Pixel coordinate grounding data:
+===+
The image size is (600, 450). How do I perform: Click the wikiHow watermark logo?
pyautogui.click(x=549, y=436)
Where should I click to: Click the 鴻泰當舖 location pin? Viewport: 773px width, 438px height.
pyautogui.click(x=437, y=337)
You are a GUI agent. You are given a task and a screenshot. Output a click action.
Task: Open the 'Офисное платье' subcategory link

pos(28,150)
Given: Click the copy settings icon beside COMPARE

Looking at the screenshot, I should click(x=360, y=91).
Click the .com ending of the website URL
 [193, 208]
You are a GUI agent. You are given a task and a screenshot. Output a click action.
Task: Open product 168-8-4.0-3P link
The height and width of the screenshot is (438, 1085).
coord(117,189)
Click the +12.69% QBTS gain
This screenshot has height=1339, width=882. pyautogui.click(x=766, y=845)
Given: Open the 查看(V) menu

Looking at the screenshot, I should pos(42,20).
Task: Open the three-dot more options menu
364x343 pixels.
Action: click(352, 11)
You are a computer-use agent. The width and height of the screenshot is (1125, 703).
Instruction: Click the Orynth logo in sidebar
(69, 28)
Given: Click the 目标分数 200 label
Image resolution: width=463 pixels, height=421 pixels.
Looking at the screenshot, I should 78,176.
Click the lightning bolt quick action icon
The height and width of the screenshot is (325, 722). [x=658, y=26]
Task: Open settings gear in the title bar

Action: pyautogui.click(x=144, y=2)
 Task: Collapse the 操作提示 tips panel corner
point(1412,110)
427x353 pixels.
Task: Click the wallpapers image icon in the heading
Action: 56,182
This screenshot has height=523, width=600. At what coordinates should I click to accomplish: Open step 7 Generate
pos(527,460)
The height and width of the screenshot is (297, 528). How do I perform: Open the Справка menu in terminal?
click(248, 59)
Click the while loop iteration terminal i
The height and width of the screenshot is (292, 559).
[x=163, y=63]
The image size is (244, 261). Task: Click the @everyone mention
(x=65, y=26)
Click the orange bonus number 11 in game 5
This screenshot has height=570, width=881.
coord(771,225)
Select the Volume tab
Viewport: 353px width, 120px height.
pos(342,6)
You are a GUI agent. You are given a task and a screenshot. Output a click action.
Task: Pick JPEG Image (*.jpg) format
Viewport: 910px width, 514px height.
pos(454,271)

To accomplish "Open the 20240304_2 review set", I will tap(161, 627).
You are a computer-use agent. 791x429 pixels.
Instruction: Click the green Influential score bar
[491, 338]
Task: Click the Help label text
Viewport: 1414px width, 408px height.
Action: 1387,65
+===+
Check each line of the entries above for the string "label", and return those that contain it.

[Exercise solution]
Given: Click the 目标分数 200 label
Task: Click the Help label text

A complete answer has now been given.